Die Daten im Schutz des Gesetzes
Die Angaben, die die Befragten im Rahmen der Mikrozensuserhebung machen, werden grundsätzlich geheim gehalten. So dürfen die erfragten Einzelangaben nach § 16 des Bundesstatistikgesetzes nur für statistische Zwecke verwendet werden. Eine darüber hinaus gehende Nutzung ist ausgeschlossen.

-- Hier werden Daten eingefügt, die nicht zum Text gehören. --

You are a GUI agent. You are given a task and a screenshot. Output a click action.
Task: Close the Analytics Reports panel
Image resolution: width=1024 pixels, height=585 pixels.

Bei der Datenverarbeitung werden die Namen und Anschriften von den Erhebungsmerkmalen getrennt gespeichert. Sie dürfen nur zur organisatorischen Durchführung der Erhebung genutzt werden. In den Daten, die statistisch ausgewertet werden, sind keine Namen und Anschriften enthalten. Die Weitergabe von Einzelangaben ist nur in ausdrücklich gesetzlich geregelten Ausnahmefällen erlaubt. So ist zulässig, den Hochschulen oder sonstigen Einrichtungen mit Aufgaben unabhängiger wissenschaftlicher Forschung Einzelangaben zur Verfügung zu stellen. Voraussetzung ist die Anonymisierung der Daten: Dadurch ist sicher gestellt, dass nur mit unverhältnismäßig großem Aufwand an Zeit, Kosten und Arbeitskraft Einzelangaben einer befragten Person zugeordnet werden können. Die Angaben, die im Rahmen der EU-Arbeitskräftestichprobe erhoben werden, dürfen von der Europäischen Statistikbehörde Eurostat in ihren Räumen im Rahmen der gesetzlichen Bestimmungen zugänglich gemacht werden. Datensätze dürfen nur unter strengen Vorschriften, die die Gefahr einer Deanonymisierung minimieren, freigegeben werden. Die Übermittlung der erhobenen Einzelangaben an Eurostat erfolgt ohne Namen und Anschriften.